Extracted records
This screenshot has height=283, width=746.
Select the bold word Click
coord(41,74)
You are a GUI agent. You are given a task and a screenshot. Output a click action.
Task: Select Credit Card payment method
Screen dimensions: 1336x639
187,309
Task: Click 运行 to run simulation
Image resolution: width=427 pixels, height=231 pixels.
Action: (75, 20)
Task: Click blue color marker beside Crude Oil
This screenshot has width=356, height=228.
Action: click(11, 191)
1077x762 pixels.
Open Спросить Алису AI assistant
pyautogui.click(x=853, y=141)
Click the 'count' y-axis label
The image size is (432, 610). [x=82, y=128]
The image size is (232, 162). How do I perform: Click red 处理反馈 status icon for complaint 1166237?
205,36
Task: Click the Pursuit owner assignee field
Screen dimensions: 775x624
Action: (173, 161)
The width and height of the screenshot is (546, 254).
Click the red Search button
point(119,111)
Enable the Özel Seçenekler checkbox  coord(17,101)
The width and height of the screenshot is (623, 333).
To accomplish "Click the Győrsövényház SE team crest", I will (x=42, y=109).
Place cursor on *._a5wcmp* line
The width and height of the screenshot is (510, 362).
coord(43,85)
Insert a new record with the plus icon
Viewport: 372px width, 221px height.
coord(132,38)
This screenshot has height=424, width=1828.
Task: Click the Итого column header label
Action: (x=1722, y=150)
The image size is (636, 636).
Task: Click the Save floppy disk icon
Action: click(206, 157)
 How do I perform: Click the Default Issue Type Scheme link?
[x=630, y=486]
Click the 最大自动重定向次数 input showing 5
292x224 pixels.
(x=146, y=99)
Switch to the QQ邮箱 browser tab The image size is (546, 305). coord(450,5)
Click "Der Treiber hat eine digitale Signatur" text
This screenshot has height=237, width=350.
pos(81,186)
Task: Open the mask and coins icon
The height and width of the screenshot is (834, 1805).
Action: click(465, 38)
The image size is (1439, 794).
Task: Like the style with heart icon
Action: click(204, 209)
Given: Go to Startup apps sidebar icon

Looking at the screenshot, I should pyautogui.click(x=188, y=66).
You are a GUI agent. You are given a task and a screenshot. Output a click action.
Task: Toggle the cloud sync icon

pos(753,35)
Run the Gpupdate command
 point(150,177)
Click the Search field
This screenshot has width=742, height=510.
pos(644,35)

■ Task prompt
All of the data above needs to be retyped exactly, with each line as it stands.

■ Result of this task
This screenshot has height=283, width=746.
Select the bold word Click
coord(41,74)
You are a GUI agent. You are given a task and a screenshot. Output a click action.
Task: Select Credit Card payment method
Screen dimensions: 1336x639
187,309
Task: Click 运行 to run simulation
Image resolution: width=427 pixels, height=231 pixels.
Action: (75, 20)
Task: Click blue color marker beside Crude Oil
This screenshot has width=356, height=228.
Action: click(11, 191)
1077x762 pixels.
Open Спросить Алису AI assistant
pyautogui.click(x=853, y=141)
Click the 'count' y-axis label
The image size is (432, 610). [x=82, y=128]
The image size is (232, 162). How do I perform: Click red 处理反馈 status icon for complaint 1166237?
205,36
Task: Click the Pursuit owner assignee field
Screen dimensions: 775x624
Action: (173, 161)
The width and height of the screenshot is (546, 254).
Click the red Search button
point(119,111)
Enable the Özel Seçenekler checkbox  coord(17,101)
The width and height of the screenshot is (623, 333).
To accomplish "Click the Győrsövényház SE team crest", I will (x=42, y=109).
Place cursor on *._a5wcmp* line
The width and height of the screenshot is (510, 362).
coord(43,85)
Insert a new record with the plus icon
Viewport: 372px width, 221px height.
coord(132,38)
This screenshot has height=424, width=1828.
Task: Click the Итого column header label
Action: (x=1722, y=150)
The image size is (636, 636).
Task: Click the Save floppy disk icon
Action: click(206, 157)
 How do I perform: Click the Default Issue Type Scheme link?
[x=630, y=486]
Click the 最大自动重定向次数 input showing 5
292x224 pixels.
(x=146, y=99)
Switch to the QQ邮箱 browser tab The image size is (546, 305). coord(450,5)
Click "Der Treiber hat eine digitale Signatur" text
This screenshot has height=237, width=350.
pos(81,186)
Task: Open the mask and coins icon
The height and width of the screenshot is (834, 1805).
Action: click(465, 38)
The image size is (1439, 794).
Task: Like the style with heart icon
Action: click(204, 209)
Given: Go to Startup apps sidebar icon

Looking at the screenshot, I should pyautogui.click(x=188, y=66).
You are a GUI agent. You are given a task and a screenshot. Output a click action.
Task: Toggle the cloud sync icon

pos(753,35)
Run the Gpupdate command
 point(150,177)
Click the Search field
This screenshot has width=742, height=510.
pos(644,35)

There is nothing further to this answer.